(Beginning of DATA SHOWN)
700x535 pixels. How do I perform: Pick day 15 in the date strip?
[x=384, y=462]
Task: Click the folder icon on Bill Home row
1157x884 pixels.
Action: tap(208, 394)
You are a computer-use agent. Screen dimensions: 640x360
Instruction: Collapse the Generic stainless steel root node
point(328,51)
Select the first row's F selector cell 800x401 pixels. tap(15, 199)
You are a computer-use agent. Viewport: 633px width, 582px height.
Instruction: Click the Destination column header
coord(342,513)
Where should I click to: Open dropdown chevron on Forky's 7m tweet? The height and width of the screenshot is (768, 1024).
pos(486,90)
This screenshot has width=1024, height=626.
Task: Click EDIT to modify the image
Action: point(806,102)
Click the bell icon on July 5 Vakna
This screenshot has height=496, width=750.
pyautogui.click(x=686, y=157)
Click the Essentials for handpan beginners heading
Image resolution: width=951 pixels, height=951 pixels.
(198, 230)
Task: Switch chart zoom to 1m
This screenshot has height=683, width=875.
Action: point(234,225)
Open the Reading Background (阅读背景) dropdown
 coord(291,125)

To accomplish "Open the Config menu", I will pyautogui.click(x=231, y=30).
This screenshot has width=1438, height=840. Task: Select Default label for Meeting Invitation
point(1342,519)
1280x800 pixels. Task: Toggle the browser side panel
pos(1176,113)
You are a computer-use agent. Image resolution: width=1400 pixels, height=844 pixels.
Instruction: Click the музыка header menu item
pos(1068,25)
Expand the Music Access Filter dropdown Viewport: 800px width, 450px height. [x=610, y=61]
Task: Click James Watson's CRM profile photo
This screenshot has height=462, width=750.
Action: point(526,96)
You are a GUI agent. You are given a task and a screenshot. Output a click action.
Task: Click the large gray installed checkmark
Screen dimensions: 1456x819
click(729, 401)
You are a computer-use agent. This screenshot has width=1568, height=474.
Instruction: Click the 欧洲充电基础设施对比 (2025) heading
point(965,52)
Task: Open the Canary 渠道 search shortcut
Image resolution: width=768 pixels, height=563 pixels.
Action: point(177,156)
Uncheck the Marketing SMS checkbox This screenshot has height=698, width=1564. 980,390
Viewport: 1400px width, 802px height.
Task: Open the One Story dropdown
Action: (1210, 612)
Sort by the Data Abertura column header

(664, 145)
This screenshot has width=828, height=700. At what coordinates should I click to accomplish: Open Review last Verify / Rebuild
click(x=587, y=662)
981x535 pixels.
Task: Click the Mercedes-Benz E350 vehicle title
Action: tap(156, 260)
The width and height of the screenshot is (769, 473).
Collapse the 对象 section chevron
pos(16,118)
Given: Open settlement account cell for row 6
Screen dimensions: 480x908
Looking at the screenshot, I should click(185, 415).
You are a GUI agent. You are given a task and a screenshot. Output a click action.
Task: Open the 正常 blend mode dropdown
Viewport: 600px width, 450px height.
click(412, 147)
(End of DATA SHOWN)
__ABOUT THIS TASK__. Beginning with the first line above, transcribe all of the data exactly.

__FINAL ANSWER__.
700x535 pixels. How do I perform: Pick day 15 in the date strip?
[x=384, y=462]
Task: Click the folder icon on Bill Home row
1157x884 pixels.
Action: tap(208, 394)
You are a computer-use agent. Screen dimensions: 640x360
Instruction: Collapse the Generic stainless steel root node
point(328,51)
Select the first row's F selector cell 800x401 pixels. tap(15, 199)
You are a computer-use agent. Viewport: 633px width, 582px height.
Instruction: Click the Destination column header
coord(342,513)
Where should I click to: Open dropdown chevron on Forky's 7m tweet? The height and width of the screenshot is (768, 1024).
pos(486,90)
This screenshot has width=1024, height=626.
Task: Click EDIT to modify the image
Action: point(806,102)
Click the bell icon on July 5 Vakna
This screenshot has height=496, width=750.
pyautogui.click(x=686, y=157)
Click the Essentials for handpan beginners heading
Image resolution: width=951 pixels, height=951 pixels.
(198, 230)
Task: Switch chart zoom to 1m
This screenshot has height=683, width=875.
Action: point(234,225)
Open the Reading Background (阅读背景) dropdown
 coord(291,125)

To accomplish "Open the Config menu", I will pyautogui.click(x=231, y=30).
This screenshot has width=1438, height=840. Task: Select Default label for Meeting Invitation
point(1342,519)
1280x800 pixels. Task: Toggle the browser side panel
pos(1176,113)
You are a computer-use agent. Image resolution: width=1400 pixels, height=844 pixels.
Instruction: Click the музыка header menu item
pos(1068,25)
Expand the Music Access Filter dropdown Viewport: 800px width, 450px height. [x=610, y=61]
Task: Click James Watson's CRM profile photo
This screenshot has height=462, width=750.
Action: point(526,96)
You are a GUI agent. You are given a task and a screenshot. Output a click action.
Task: Click the large gray installed checkmark
Screen dimensions: 1456x819
click(729, 401)
You are a computer-use agent. This screenshot has width=1568, height=474.
Instruction: Click the 欧洲充电基础设施对比 (2025) heading
point(965,52)
Task: Open the Canary 渠道 search shortcut
Image resolution: width=768 pixels, height=563 pixels.
Action: point(177,156)
Uncheck the Marketing SMS checkbox This screenshot has height=698, width=1564. 980,390
Viewport: 1400px width, 802px height.
Task: Open the One Story dropdown
Action: (1210, 612)
Sort by the Data Abertura column header

(664, 145)
This screenshot has width=828, height=700. At what coordinates should I click to accomplish: Open Review last Verify / Rebuild
click(x=587, y=662)
981x535 pixels.
Task: Click the Mercedes-Benz E350 vehicle title
Action: tap(156, 260)
The width and height of the screenshot is (769, 473).
Collapse the 对象 section chevron
pos(16,118)
Given: Open settlement account cell for row 6
Screen dimensions: 480x908
Looking at the screenshot, I should click(185, 415).
You are a GUI agent. You are given a task and a screenshot. Output a click action.
Task: Open the 正常 blend mode dropdown
Viewport: 600px width, 450px height.
click(412, 147)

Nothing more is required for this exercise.